Ostatnio edytowane przez And.N ; 22-05-2018 o 17:08
Tu są przykłady wizualne. Tak mniej więcej wygląda różnica: https://webkit.org/blog-files/color-gamut/
Zawodowo zdjęć nie robię już ze 25 lat, ale coś tam zostało. Teraz rozwiązuję problemy innych fotografów.
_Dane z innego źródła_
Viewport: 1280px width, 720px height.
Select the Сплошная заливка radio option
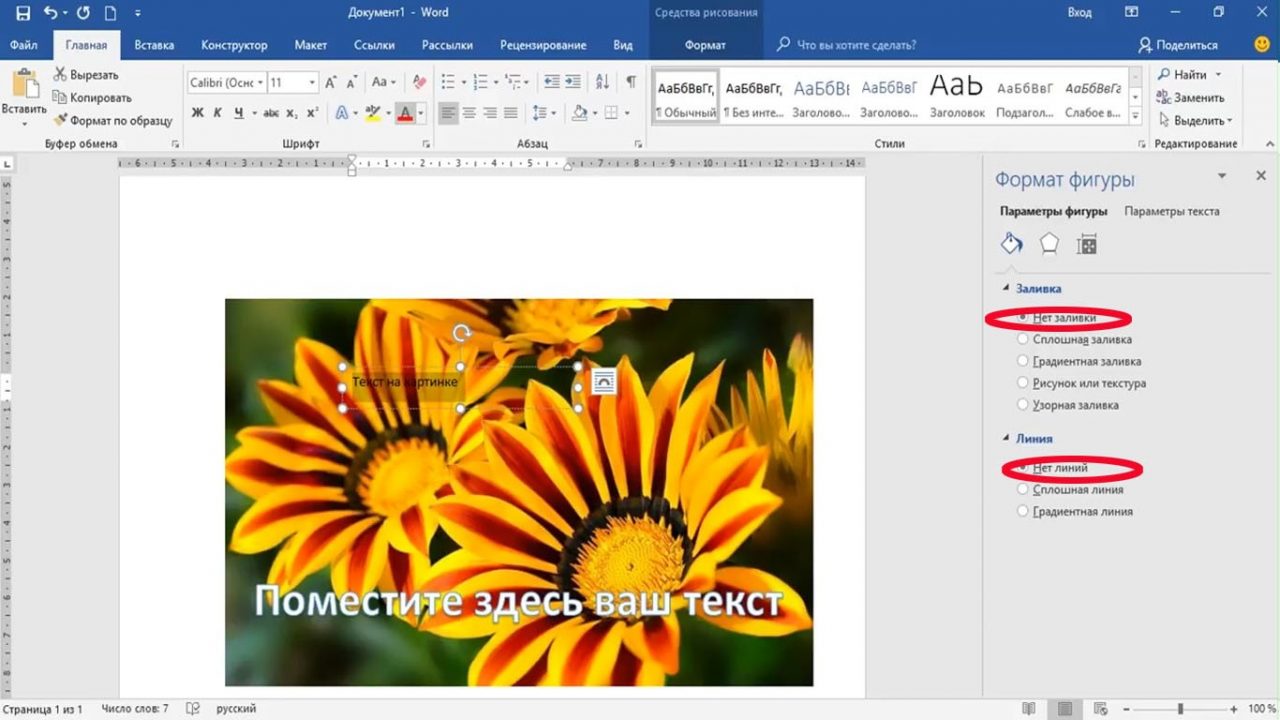1022,340
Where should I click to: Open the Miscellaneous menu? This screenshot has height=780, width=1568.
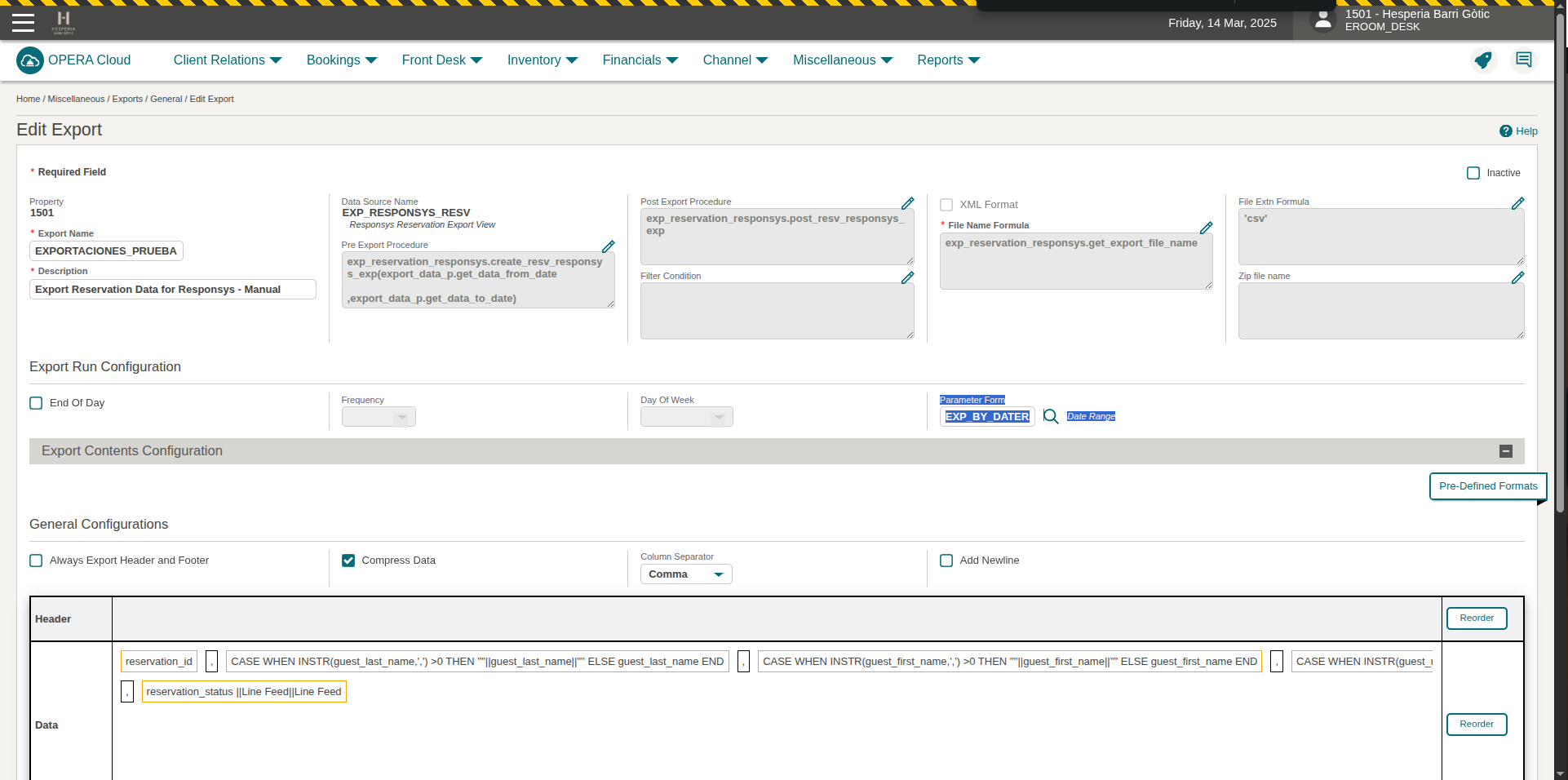coord(842,60)
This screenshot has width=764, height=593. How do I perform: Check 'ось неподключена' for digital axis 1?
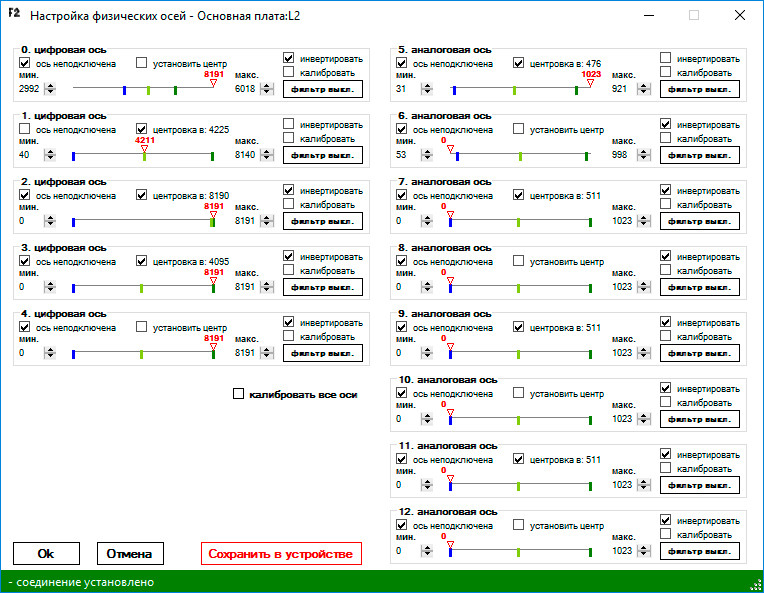pos(24,129)
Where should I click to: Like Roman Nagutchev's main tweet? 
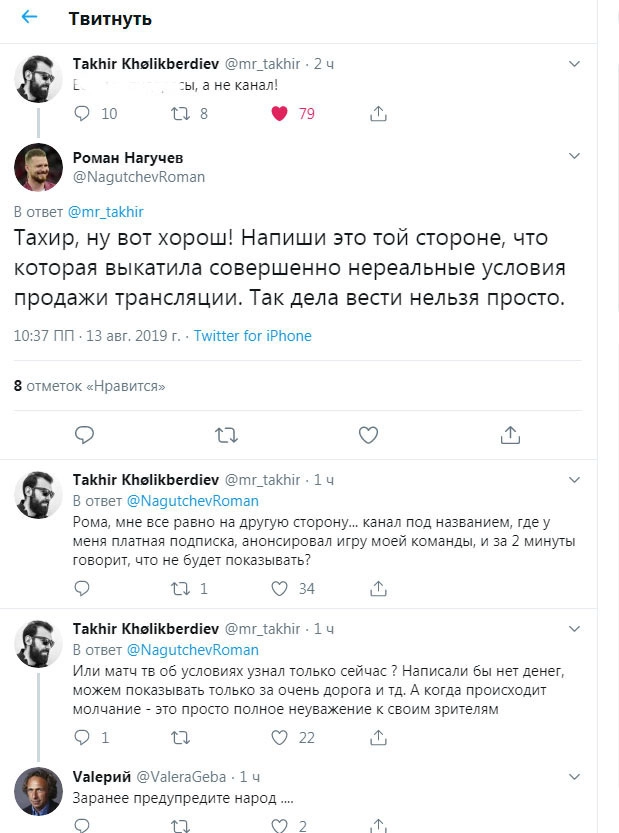368,434
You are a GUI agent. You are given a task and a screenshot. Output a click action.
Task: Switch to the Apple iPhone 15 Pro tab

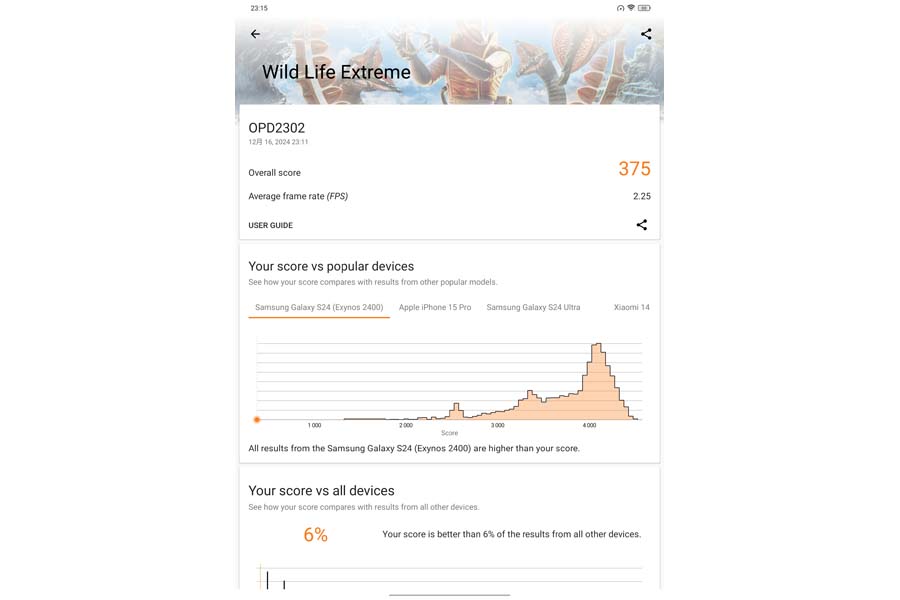[x=435, y=307]
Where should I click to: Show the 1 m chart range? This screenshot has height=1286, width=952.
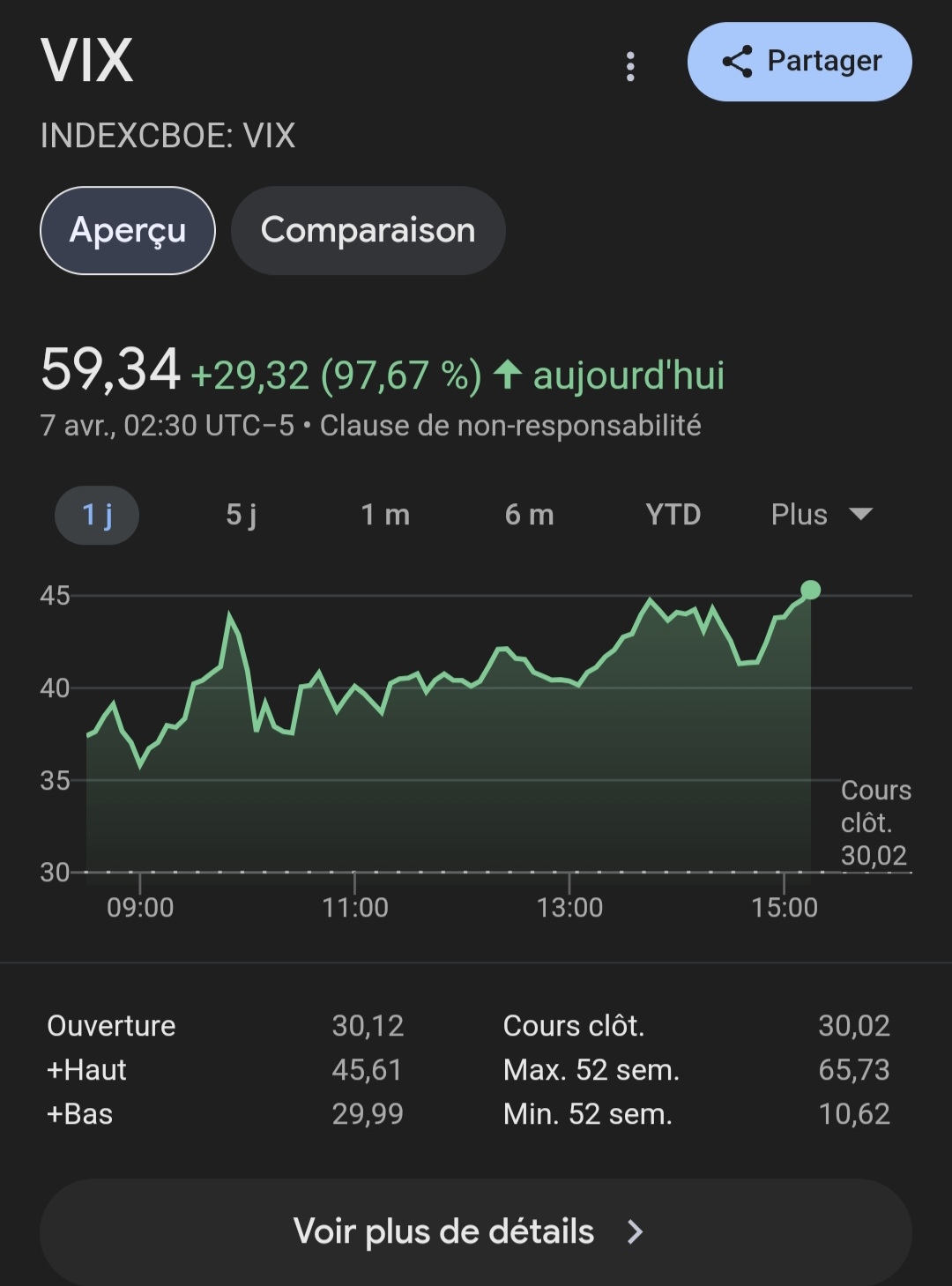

monitory.mastiff.pl - masz problem z kolorem, wal śmiało
W tej fazie dyskusji przypomniało mi się góralskie powiedzenie: Kijek pocienić to się do zawsze, ale kijka pogrubić to się niy do. Pamiętając to powiedzenie to ja jednak wolę szeroki gamut, który zawsze mogę "pocienić", jeżeli jest mi to potrzebne i jak to twierdzi @Nican zobaczyć większą dynamikę i więcej kolorów, jednak póki co, ja tego jeszcze nie potrafię nigdzie zobaczyć. Może jednak z czasem przejrzę na oczy.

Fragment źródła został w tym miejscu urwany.